To convert a table/CSV with latitude and longitude into an `sf` format, we use the `st_as_sf()` function, which has a few arguments.
```{r eval=FALSE}
vehicle_points <- st_as_sf(vehicle_final,
coords = c("lon", "lat"),
crs = 4326,
agr = "constant")
```
Uh oh, what happened? I got the following error:
`Error in st_as_sf.data.frame(vehicle_final, coords = c("lon", "lat"), : missing values in coordinates not allowed`.
```{block type="learncheck"}
**Challenge**
```
I can't have missing values in my longitude or latitude values!
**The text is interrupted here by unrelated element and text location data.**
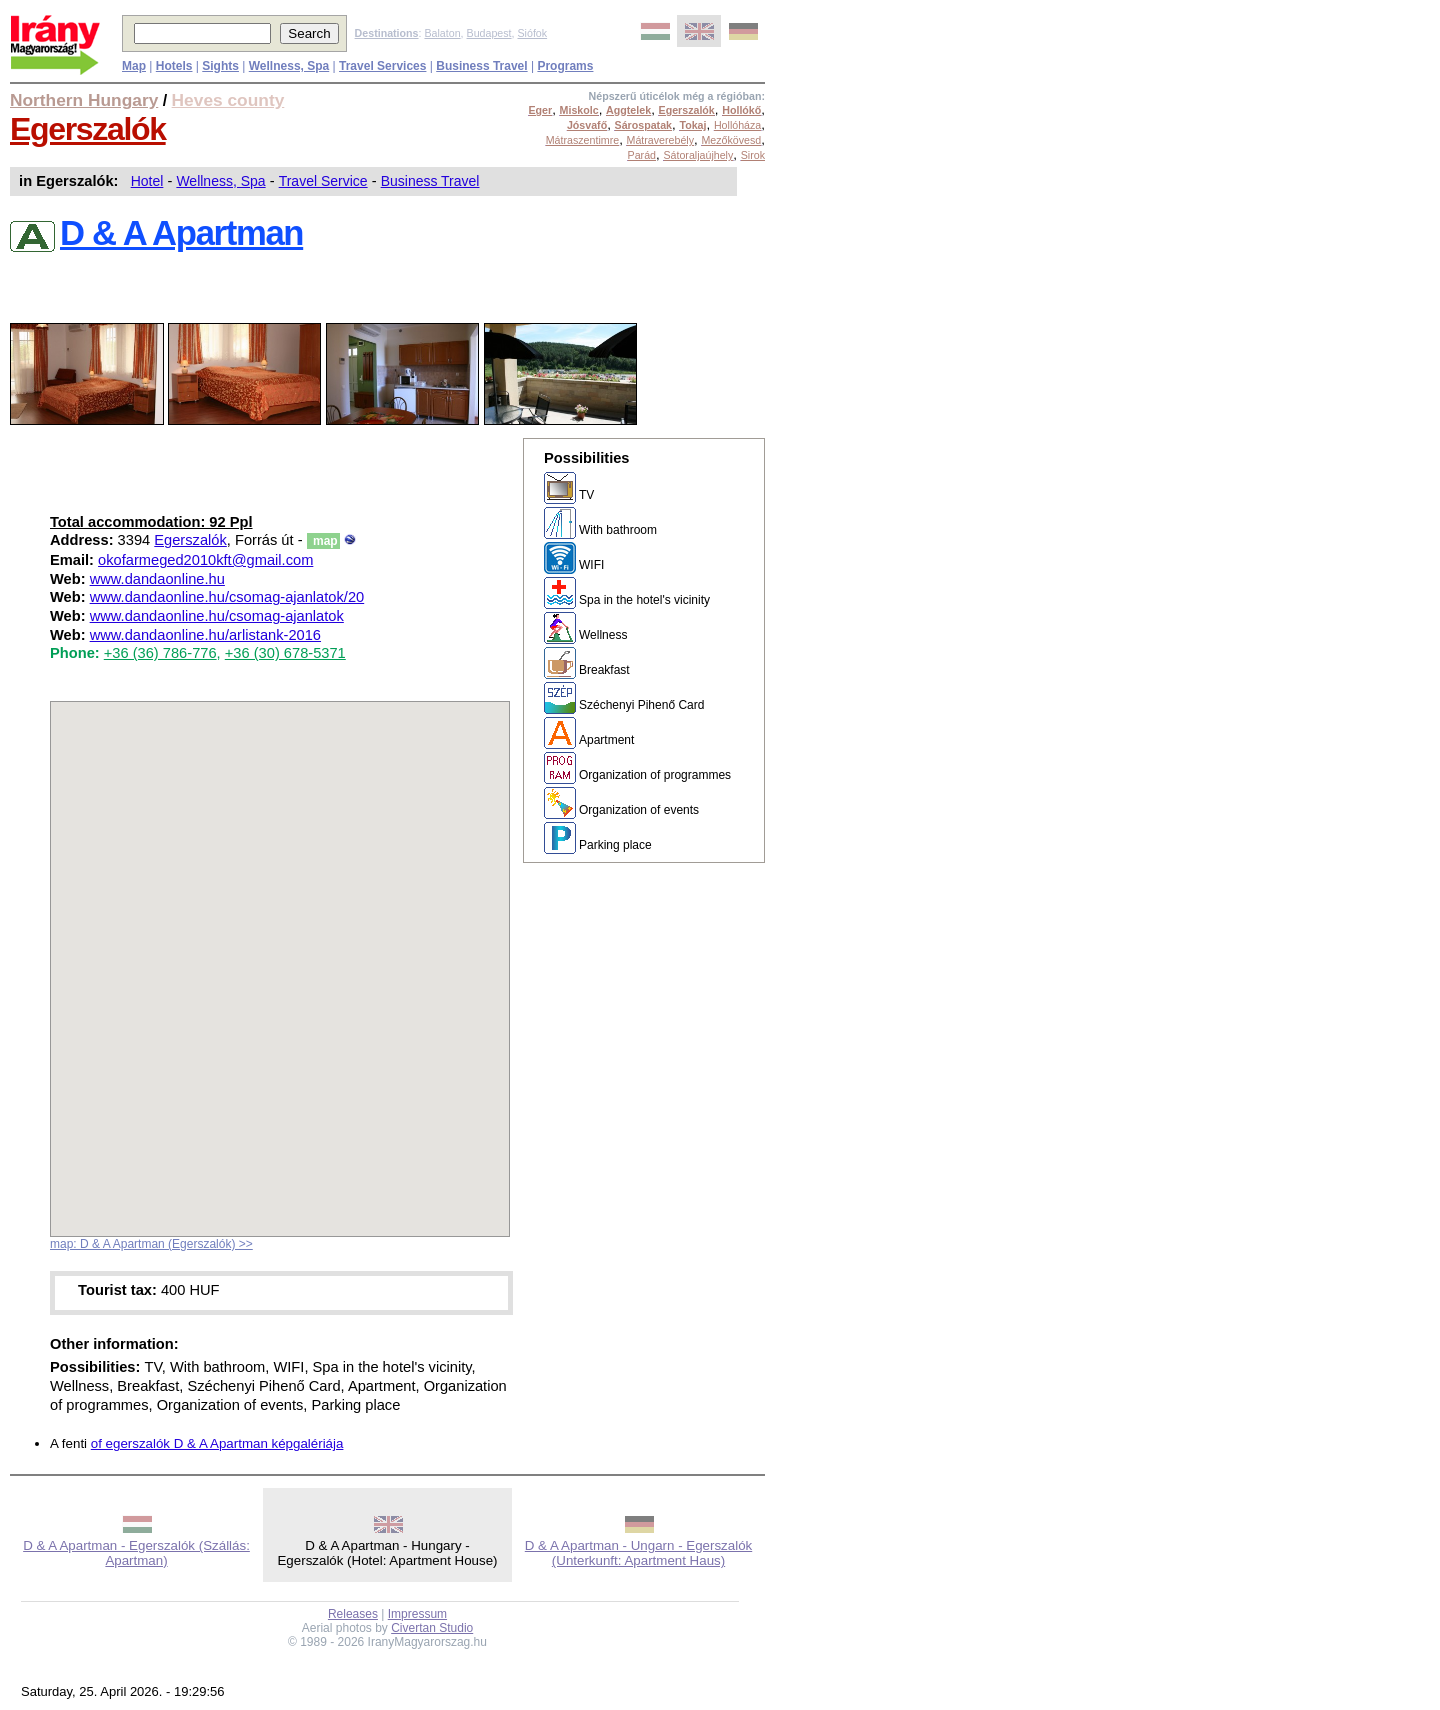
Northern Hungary (84, 100)
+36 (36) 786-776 (160, 653)
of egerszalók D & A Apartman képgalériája (217, 1443)
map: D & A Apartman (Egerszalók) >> (151, 1244)
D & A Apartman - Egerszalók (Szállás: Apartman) (136, 1553)
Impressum (417, 1614)
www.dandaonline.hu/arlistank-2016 (205, 635)
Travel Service (323, 181)
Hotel (147, 181)
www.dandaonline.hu (157, 579)
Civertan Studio (432, 1628)
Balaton (442, 33)
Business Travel (430, 181)
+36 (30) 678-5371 (285, 653)
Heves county (228, 100)
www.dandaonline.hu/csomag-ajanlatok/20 (227, 597)
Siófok (532, 33)
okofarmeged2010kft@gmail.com (205, 560)
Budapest (489, 33)
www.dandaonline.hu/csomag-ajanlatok (217, 616)
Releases (353, 1614)
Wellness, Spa (220, 181)
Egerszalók (88, 129)
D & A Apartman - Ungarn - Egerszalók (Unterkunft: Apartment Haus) (638, 1553)
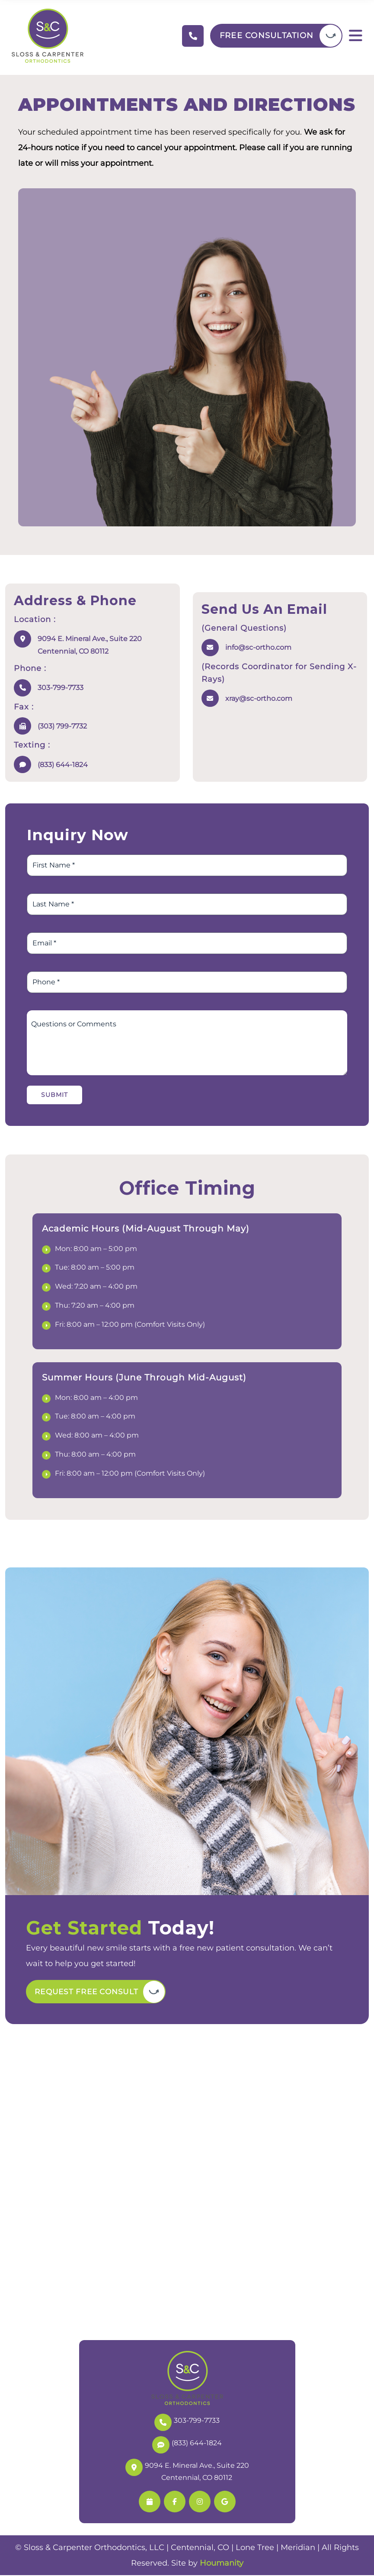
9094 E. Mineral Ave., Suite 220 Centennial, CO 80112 (90, 645)
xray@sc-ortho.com (258, 698)
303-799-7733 (60, 687)
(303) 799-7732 (62, 726)
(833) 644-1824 (63, 765)
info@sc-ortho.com (258, 647)
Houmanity (221, 2564)
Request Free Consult (91, 1991)
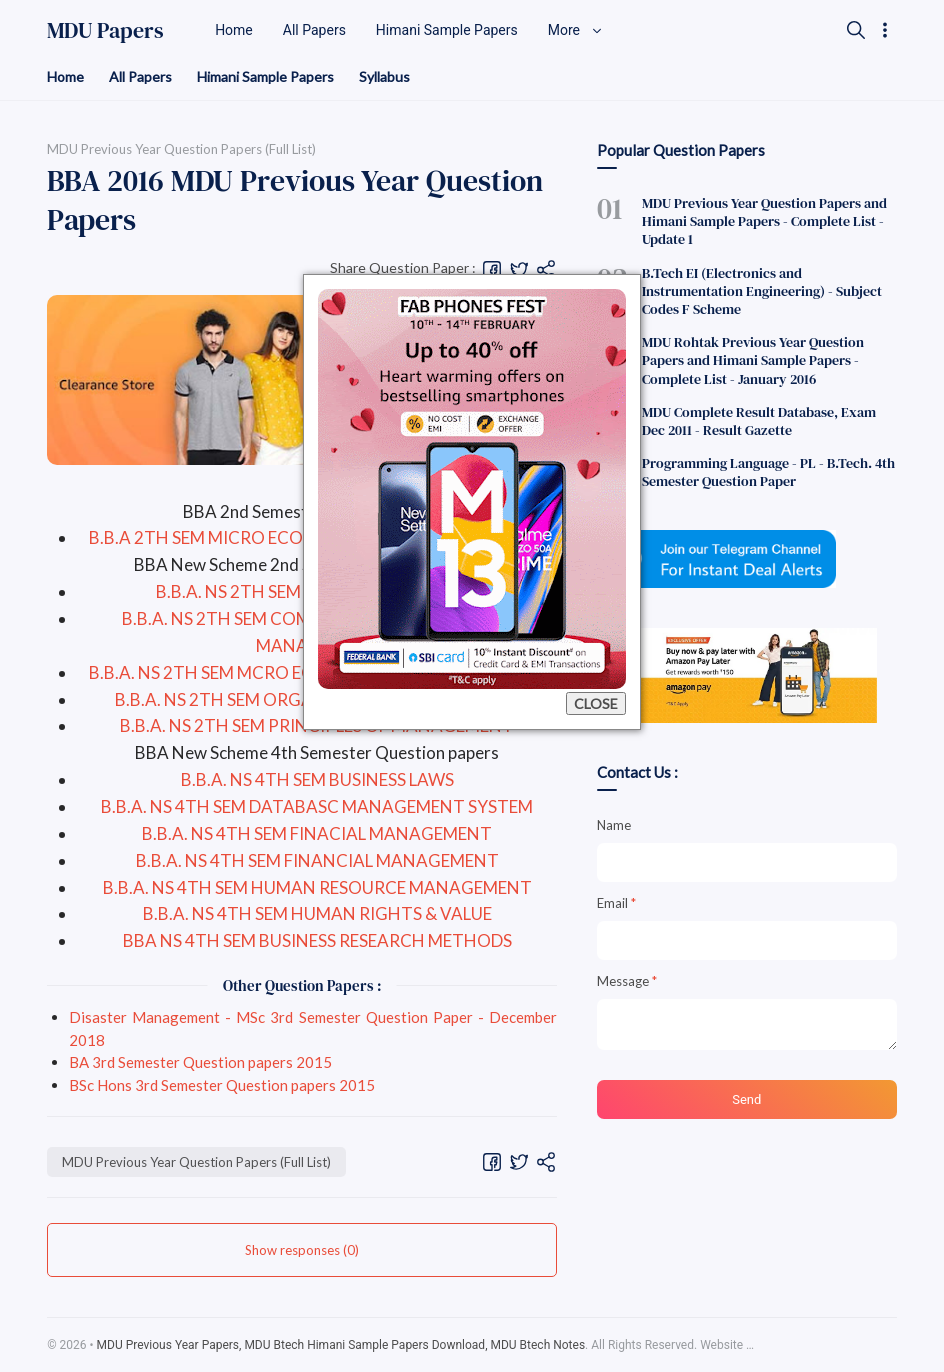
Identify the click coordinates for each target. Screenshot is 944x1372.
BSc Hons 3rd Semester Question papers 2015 (222, 1085)
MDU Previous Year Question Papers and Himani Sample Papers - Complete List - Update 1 (764, 221)
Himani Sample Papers (265, 76)
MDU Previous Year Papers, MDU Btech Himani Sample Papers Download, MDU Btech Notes (341, 1345)
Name (614, 825)
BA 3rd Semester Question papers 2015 (200, 1062)
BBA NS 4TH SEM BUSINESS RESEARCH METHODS (317, 940)
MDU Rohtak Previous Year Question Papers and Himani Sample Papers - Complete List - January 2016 (753, 360)
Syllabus (384, 76)
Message (627, 981)
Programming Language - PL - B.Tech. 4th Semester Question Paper (768, 472)
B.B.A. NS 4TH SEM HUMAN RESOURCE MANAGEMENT (317, 887)
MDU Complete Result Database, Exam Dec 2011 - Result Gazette (759, 421)
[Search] (856, 30)
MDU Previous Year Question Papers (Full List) (196, 1162)
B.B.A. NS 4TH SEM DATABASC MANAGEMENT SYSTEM (317, 806)
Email (616, 903)
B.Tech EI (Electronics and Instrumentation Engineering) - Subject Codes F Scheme (762, 291)
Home (65, 76)
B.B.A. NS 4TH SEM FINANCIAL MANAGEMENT (317, 860)
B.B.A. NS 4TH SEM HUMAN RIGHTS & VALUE (317, 913)
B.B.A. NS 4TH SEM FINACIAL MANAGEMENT (317, 833)
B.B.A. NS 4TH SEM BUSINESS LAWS (317, 779)
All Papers (140, 76)
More (576, 30)
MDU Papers (105, 30)
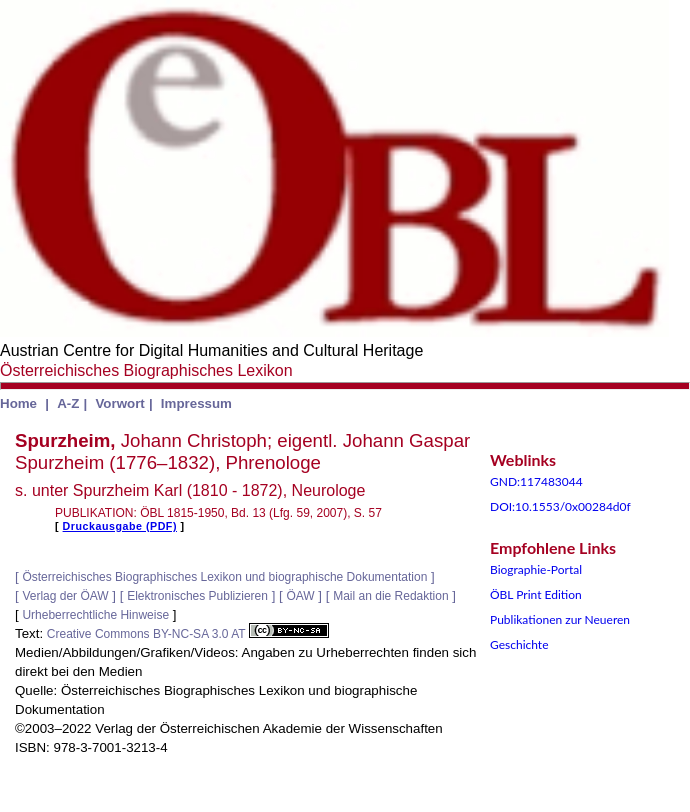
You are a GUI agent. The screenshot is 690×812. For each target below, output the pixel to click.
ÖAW (300, 596)
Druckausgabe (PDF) (120, 526)
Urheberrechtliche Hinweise (95, 615)
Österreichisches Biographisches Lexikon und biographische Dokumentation (224, 577)
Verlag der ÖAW (65, 596)
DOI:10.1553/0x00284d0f (560, 506)
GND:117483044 (536, 481)
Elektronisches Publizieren (197, 596)
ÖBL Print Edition (536, 594)
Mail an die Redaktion (390, 596)
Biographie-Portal (536, 569)
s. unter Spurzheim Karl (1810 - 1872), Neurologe (190, 490)
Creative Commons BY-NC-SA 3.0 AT (188, 634)
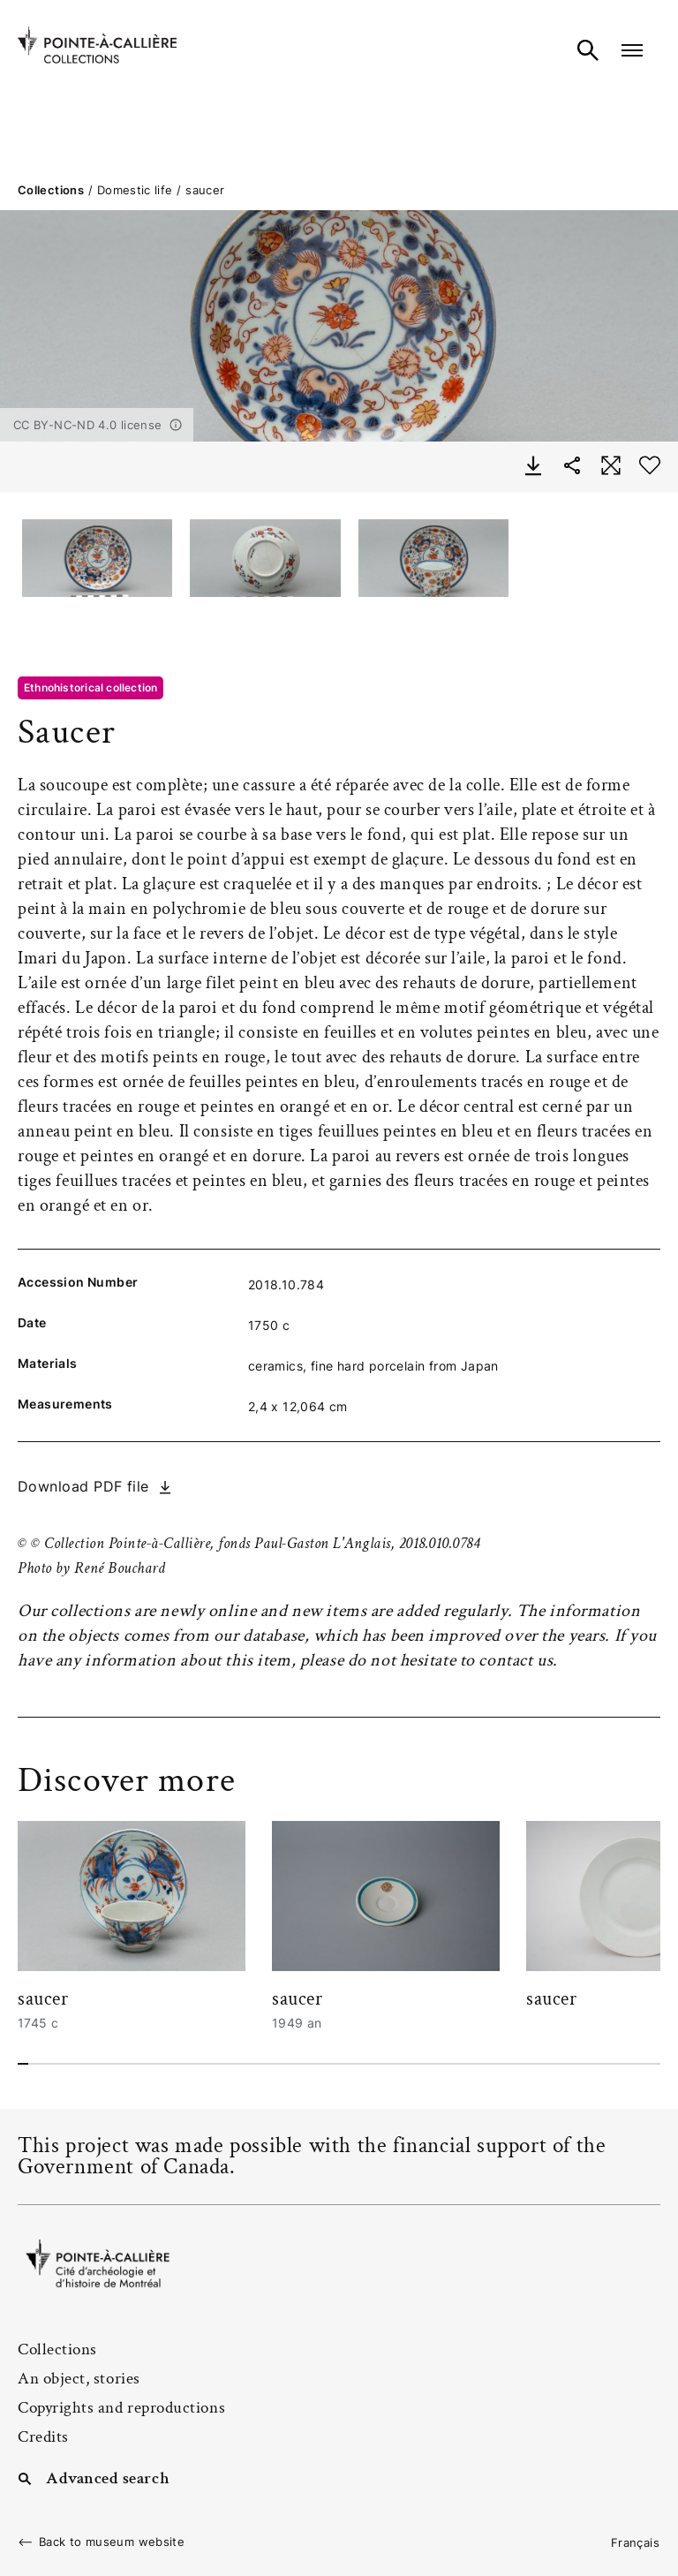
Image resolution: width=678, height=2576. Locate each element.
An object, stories (79, 2379)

Can you write a `filter()` statement with the `is.na()` function to remove the missing `lon` and `lat` points from `vehicle_final`? Save it to `vehicle_coord`, and check your work with `dim()`
```{block type="learncheck"}
```
```{r echo=FALSE}
vehicle_coord <- vehicle_final %>% filter(!(is.na(lat)), !(is.na(lon)))
```
Let's try again...
```{r eval=FALSE}
vehicle_points <- st_as_sf(vehicle_coord,
coords = c("lon", "lat"),
crs = 4326,
agr = "constant")
```
```{block type="learncheck"}
**Challenge**
```
Check the `class()` of your new `vehicle_points` object. Call the `plot()` function on it! Also call the `st_crs()` function on it.
```{block type="learncheck"}
```
## On your own
```{block type="learncheck"}
**Challenge**
```
Can you work through the [tutorial here](https://spatialanalysis.github.io/lab_tutorials/1_R_Spatial_Data_Handling.html#abandoned-vehicles-by-community-area) to import spatial data that's not in data frame format? Stop once you've plotted the areas.
```{block type="learncheck"}
```
## Very important concepts: projection, and spatial join
Two of the **most** important spatial concepts are projections, and spatial joins (not to be confused with attribute joins). You can read Luc's notes to understand what's going on, but here are [two graphics](https://docs.google.com/presentation/d/1JYOk6UfJCCfwJkvrGouG0SrsC54UaEG9uIkvUfQgZLc/edit#slide=id.p) to explain what's going on.
The two key functions you need to know are:
- `st_transform()`
- `st_join()`
Good luck with the rest of the tutorial!